Starting at the top of the entries below, set down every line exactly, please, until you reach the line with "Task: Click the consent", which is included too.

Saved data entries
====
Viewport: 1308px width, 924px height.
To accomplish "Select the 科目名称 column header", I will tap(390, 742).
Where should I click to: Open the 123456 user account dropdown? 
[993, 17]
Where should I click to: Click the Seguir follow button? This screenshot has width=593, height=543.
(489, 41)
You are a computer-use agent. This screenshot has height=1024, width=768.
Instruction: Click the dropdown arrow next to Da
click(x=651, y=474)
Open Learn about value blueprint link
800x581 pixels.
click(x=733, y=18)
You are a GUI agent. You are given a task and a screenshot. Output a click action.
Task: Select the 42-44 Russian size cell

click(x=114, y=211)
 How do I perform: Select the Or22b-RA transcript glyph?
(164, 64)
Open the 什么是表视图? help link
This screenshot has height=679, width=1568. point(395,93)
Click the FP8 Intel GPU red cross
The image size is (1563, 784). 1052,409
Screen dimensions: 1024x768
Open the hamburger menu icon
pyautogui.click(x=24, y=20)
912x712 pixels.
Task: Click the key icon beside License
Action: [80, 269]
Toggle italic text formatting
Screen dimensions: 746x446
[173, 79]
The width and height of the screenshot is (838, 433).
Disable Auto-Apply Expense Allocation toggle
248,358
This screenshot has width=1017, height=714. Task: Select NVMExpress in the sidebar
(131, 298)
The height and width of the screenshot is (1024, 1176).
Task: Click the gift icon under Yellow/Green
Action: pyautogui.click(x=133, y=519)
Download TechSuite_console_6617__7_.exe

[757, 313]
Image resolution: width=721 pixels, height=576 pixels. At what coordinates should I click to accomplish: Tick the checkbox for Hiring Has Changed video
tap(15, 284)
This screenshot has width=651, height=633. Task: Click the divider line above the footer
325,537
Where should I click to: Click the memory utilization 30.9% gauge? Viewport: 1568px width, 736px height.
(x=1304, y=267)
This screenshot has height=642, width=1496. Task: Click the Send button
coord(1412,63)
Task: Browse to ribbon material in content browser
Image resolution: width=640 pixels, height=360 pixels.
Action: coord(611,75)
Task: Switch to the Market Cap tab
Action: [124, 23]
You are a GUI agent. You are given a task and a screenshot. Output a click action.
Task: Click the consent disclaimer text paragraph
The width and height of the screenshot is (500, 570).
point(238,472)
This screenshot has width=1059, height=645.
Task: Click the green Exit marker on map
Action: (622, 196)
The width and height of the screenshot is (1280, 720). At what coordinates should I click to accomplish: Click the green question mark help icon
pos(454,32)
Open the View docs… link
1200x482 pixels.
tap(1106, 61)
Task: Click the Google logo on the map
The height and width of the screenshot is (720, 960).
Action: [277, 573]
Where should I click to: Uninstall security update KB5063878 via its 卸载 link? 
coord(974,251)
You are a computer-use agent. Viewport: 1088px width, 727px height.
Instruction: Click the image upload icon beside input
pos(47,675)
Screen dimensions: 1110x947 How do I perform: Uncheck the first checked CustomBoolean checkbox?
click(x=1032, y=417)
====
• TASK OUTPUT
Viewport: 1308px width, 924px height.
To accomplish "Select the 科目名称 column header", I will tap(390, 742).
Where should I click to: Open the 123456 user account dropdown? 
[993, 17]
Where should I click to: Click the Seguir follow button? This screenshot has width=593, height=543.
(489, 41)
You are a computer-use agent. This screenshot has height=1024, width=768.
Instruction: Click the dropdown arrow next to Da
click(x=651, y=474)
Open Learn about value blueprint link
800x581 pixels.
click(x=733, y=18)
You are a GUI agent. You are given a task and a screenshot. Output a click action.
Task: Select the 42-44 Russian size cell

click(x=114, y=211)
 How do I perform: Select the Or22b-RA transcript glyph?
(164, 64)
Open the 什么是表视图? help link
This screenshot has height=679, width=1568. point(395,93)
Click the FP8 Intel GPU red cross
The image size is (1563, 784). 1052,409
Screen dimensions: 1024x768
Open the hamburger menu icon
pyautogui.click(x=24, y=20)
912x712 pixels.
Task: Click the key icon beside License
Action: [80, 269]
Toggle italic text formatting
Screen dimensions: 746x446
[173, 79]
The width and height of the screenshot is (838, 433).
Disable Auto-Apply Expense Allocation toggle
248,358
This screenshot has width=1017, height=714. Task: Select NVMExpress in the sidebar
(131, 298)
The height and width of the screenshot is (1024, 1176).
Task: Click the gift icon under Yellow/Green
Action: pyautogui.click(x=133, y=519)
Download TechSuite_console_6617__7_.exe

[757, 313]
Image resolution: width=721 pixels, height=576 pixels. At what coordinates should I click to accomplish: Tick the checkbox for Hiring Has Changed video
tap(15, 284)
This screenshot has width=651, height=633. Task: Click the divider line above the footer
325,537
Where should I click to: Click the memory utilization 30.9% gauge? Viewport: 1568px width, 736px height.
(x=1304, y=267)
This screenshot has height=642, width=1496. Task: Click the Send button
coord(1412,63)
Task: Browse to ribbon material in content browser
Image resolution: width=640 pixels, height=360 pixels.
Action: coord(611,75)
Task: Switch to the Market Cap tab
Action: [124, 23]
You are a GUI agent. You are given a task and a screenshot. Output a click action.
Task: Click the consent disclaimer text paragraph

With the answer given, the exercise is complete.